PROVIDED DATA:
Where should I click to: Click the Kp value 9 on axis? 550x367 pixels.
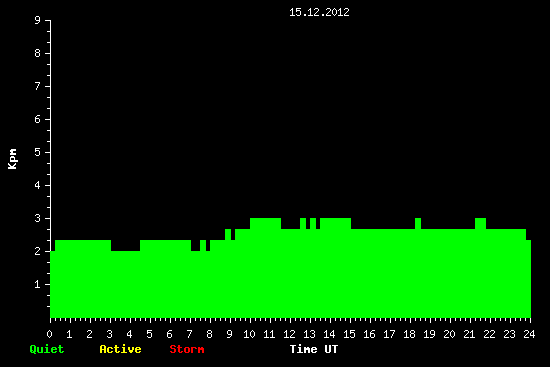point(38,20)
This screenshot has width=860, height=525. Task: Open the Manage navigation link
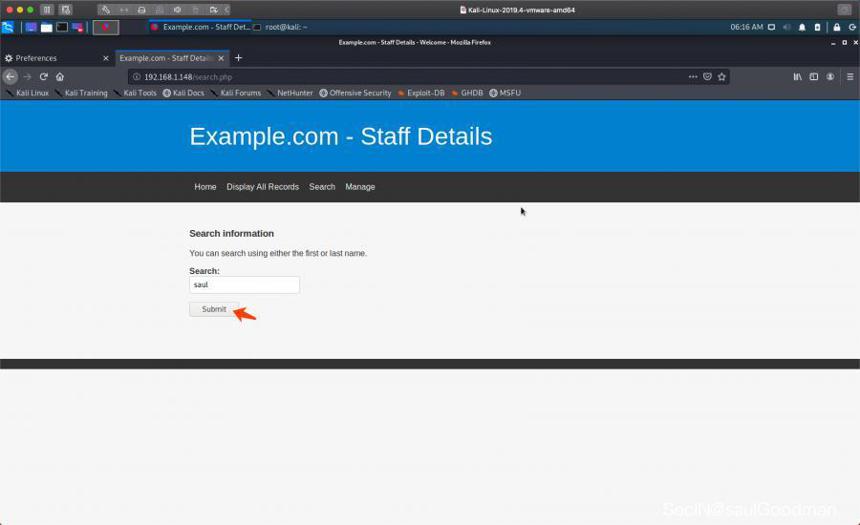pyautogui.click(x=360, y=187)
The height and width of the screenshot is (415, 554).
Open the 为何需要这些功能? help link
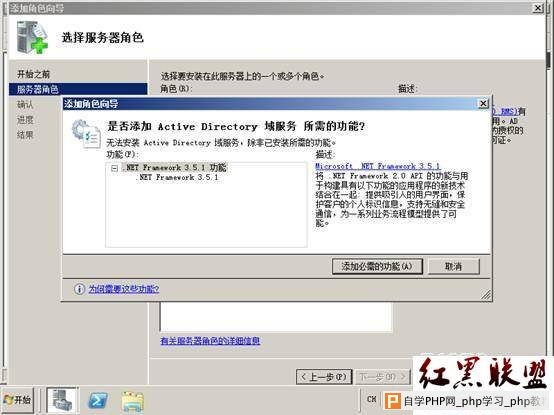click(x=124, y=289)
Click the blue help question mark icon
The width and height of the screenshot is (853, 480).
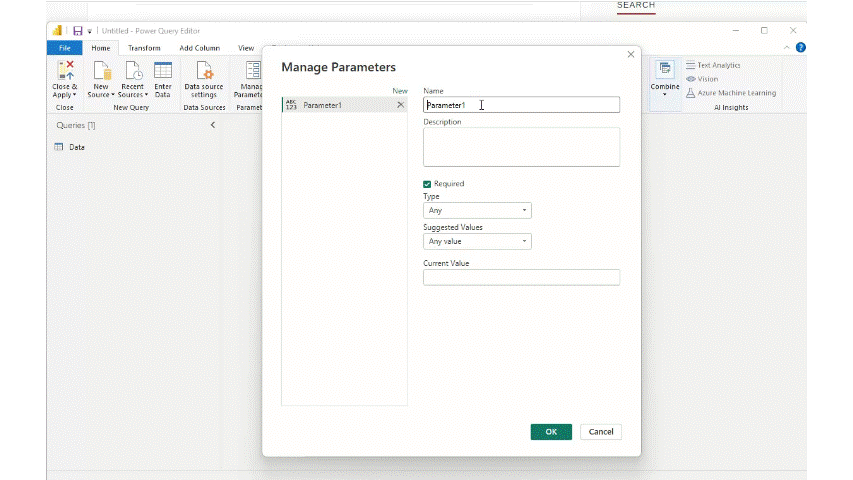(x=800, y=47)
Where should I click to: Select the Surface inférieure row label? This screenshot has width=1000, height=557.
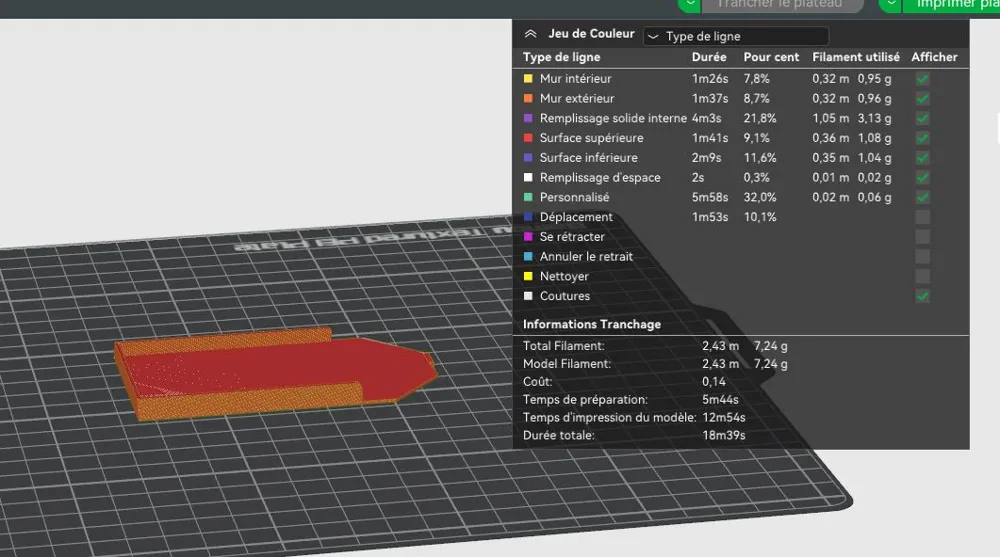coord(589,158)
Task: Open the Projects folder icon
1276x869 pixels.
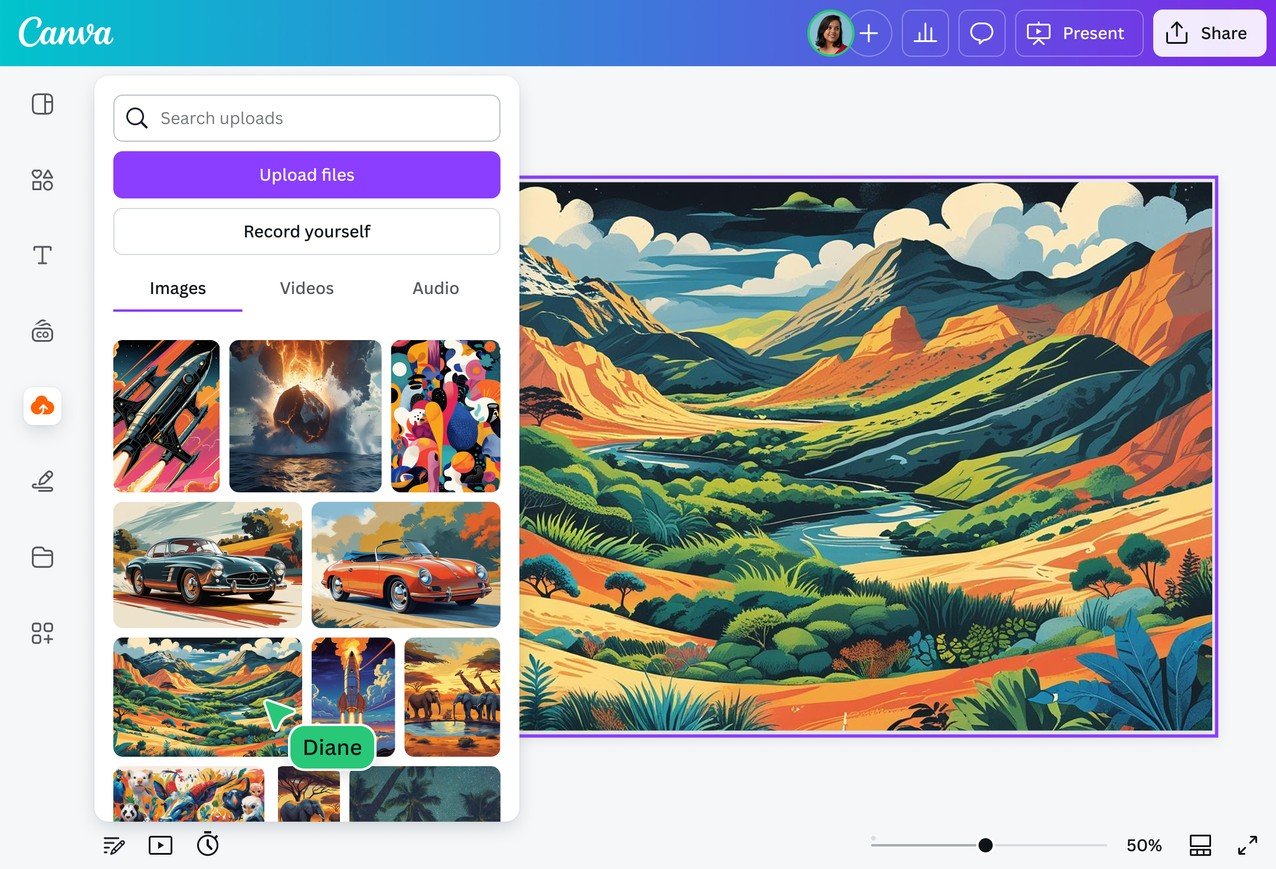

TASK ITEM: Would you transcribe all of the data exactly, apart from its pictures?

WRITTEN RESPONSE:
Where should I click to: Click the Kp value 9 on axis? 550x367 pixels.
point(38,20)
This screenshot has width=860, height=525. Task: Open the Manage navigation link
pyautogui.click(x=360, y=187)
The height and width of the screenshot is (415, 554).
Open the 为何需要这些功能? help link
click(x=124, y=289)
Click the blue help question mark icon
The width and height of the screenshot is (853, 480).
(x=800, y=47)
Where should I click to: Select the Surface inférieure row label? This screenshot has width=1000, height=557.
coord(589,158)
Task: Open the Projects folder icon
1276x869 pixels.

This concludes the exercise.